Para, chapitre 3, Michna 7. Notre pérek décrit les dispositions prises pour la para adouma étape par étape. À ce stade, la vache a déjà quitté le Beis Hamikdach, accompagnée de son escorte, en direction du Har Hamichha, le mont des Oliviers, appelé aussi Har Hazeisim, le lieu où se faisait la combustion. Cette Michna aborde deux sujets : un obstacle susceptible de survenir en chemin, puis l'un des moments les plus audacieux de toute l'avoda, lorsqu'un kohen était rendu tamé volontairement juste avant d'officier.

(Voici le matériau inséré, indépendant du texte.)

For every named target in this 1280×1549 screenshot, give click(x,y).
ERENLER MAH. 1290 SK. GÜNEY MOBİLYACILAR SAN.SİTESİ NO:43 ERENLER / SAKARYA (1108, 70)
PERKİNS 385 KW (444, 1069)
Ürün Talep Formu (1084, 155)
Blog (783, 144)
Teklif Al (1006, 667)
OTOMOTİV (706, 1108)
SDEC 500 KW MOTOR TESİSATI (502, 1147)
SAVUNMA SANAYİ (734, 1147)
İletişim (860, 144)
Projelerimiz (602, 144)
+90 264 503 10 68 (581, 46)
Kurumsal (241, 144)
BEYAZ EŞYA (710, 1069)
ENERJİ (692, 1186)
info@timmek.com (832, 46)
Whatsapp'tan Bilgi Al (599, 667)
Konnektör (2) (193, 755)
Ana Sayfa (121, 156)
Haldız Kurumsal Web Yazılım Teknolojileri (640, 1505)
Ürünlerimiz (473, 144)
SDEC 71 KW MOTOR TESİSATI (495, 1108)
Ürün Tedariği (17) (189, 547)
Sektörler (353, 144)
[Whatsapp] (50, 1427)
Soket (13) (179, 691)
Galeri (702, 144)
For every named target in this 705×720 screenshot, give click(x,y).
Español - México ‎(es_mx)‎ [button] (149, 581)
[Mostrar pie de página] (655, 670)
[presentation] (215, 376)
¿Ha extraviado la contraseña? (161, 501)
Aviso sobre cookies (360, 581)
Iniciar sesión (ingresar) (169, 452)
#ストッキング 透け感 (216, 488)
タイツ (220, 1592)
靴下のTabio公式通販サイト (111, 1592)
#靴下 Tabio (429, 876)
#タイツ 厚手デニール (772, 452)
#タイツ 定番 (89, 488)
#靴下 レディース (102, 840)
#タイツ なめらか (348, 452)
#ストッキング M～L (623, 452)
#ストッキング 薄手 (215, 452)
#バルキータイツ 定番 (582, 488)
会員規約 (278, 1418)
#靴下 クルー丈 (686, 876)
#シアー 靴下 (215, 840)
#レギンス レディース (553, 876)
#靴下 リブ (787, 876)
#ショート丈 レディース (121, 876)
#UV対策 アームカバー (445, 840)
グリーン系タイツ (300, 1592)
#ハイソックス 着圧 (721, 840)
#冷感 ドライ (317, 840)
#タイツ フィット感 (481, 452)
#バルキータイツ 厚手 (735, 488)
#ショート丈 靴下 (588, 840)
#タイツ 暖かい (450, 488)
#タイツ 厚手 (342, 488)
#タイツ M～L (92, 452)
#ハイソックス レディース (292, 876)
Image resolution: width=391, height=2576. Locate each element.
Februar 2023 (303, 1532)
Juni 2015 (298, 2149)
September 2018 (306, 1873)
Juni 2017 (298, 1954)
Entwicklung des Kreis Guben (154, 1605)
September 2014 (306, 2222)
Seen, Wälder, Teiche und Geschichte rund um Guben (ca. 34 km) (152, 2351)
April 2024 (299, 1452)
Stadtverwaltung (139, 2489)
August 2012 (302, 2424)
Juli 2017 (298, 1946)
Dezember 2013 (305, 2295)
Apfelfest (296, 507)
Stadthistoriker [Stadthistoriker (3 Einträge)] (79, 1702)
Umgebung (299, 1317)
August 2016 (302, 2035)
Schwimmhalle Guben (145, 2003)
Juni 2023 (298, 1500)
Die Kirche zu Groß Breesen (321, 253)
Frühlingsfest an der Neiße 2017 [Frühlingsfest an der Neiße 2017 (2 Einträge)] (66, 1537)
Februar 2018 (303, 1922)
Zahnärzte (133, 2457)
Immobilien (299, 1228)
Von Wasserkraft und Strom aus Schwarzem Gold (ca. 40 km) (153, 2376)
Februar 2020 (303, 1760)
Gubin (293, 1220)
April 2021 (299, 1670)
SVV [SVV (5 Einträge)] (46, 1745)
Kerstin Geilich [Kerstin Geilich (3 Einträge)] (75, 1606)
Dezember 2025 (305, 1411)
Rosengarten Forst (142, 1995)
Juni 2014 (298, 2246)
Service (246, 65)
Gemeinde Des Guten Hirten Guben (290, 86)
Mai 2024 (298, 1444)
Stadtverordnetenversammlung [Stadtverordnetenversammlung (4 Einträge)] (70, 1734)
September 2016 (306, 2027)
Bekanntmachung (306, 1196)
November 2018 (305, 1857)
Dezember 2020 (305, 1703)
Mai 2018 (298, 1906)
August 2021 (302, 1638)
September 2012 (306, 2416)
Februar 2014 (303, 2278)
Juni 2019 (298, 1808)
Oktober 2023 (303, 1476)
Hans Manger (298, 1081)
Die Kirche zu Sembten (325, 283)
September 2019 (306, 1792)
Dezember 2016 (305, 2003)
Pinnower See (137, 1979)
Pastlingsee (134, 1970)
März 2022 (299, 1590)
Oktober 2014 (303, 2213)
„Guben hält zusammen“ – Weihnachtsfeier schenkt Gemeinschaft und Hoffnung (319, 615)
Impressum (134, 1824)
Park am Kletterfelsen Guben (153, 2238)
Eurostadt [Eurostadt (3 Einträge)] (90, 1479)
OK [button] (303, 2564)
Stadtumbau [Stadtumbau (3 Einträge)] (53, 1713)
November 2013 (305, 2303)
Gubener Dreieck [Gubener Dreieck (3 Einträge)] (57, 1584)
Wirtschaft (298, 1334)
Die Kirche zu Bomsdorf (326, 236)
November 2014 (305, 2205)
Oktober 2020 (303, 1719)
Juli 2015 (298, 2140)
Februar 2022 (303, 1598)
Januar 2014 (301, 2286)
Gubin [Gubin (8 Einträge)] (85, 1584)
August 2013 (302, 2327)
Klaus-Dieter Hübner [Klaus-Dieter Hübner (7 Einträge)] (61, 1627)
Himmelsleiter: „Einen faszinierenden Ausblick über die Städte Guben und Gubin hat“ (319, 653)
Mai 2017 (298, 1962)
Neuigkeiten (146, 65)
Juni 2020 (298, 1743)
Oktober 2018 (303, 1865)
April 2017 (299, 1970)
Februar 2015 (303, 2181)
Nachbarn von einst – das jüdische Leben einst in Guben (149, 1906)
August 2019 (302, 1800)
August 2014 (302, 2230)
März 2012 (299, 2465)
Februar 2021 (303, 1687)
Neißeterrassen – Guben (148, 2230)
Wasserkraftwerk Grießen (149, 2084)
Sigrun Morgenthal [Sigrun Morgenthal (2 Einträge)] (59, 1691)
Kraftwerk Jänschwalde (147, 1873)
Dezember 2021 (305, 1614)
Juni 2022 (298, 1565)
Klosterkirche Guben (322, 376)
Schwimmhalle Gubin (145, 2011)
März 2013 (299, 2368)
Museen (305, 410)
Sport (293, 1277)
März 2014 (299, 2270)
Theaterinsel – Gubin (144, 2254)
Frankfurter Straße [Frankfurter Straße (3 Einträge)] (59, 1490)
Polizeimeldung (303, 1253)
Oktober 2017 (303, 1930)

Quand la para refusait d'avancer
La Michna commence ainsi : "Lo hayesa para rotza latzeis, ein motzi'in ima ch'hora, chelo yomrou ch'hora chahatou, v'lo adouma, chelo yomrou chtayim chahatou." Si la para refusait de sortir, on ne fait pas marcher un autre animal à ses côtés pour l'entraîner. Les animaux se déplacent plus volontiers en groupe, et la solution naturelle serait de faire avancer une seconde vache près d'elle. Mais cette seconde vache ne peut pas être noire, de peur que les spectateurs ne disent que c'est une vache noire qui a été abattue. Et elle ne peut pas non plus être une seconde vache rousse, de peur que l'on ne dise que deux vaches ont été abattues. Dans les deux cas, l'apparence du service serait faussée aux yeux de ceux qui regardent.
La raison de Rabbi Yossé
Rabbi Yossé donne un fondement tout autre à cette halaha : "Lo michoum zé, éla michoum chené'émar v'hotzi osa levada." Selon lui, la règle n'a rien à voir avec les impressions erronées du public. Elle découle de la formulation même du passouk, qui ordonne qu'elle soit sortie levada : seule. Puisque la Torah stipule que la para sorte sans accompagnement, aucun second animal ne peut marcher avec elle, quelles que soient les conclusions que les passants pourraient tirer ou non.
Les anciens et le bâtiment d'immersion
La Michna passe maintenant aux dispositions prises sur place : "V'ziknei Yisrael hayou makdimin" "b'ragleihem l'har hamichha" : les zekeinim de Klal Yisrael partaient avant tout le monde, à pied, et arrivaient au Har Hamichha, le mont des Oliviers, avant la para et son escorte. Et là, "ouveis tevila haya cham" : un bâtiment destiné à l'immersion se trouvait prêt à cet endroit, équipé d'un mikvé pour quiconque devrait s'y immerger.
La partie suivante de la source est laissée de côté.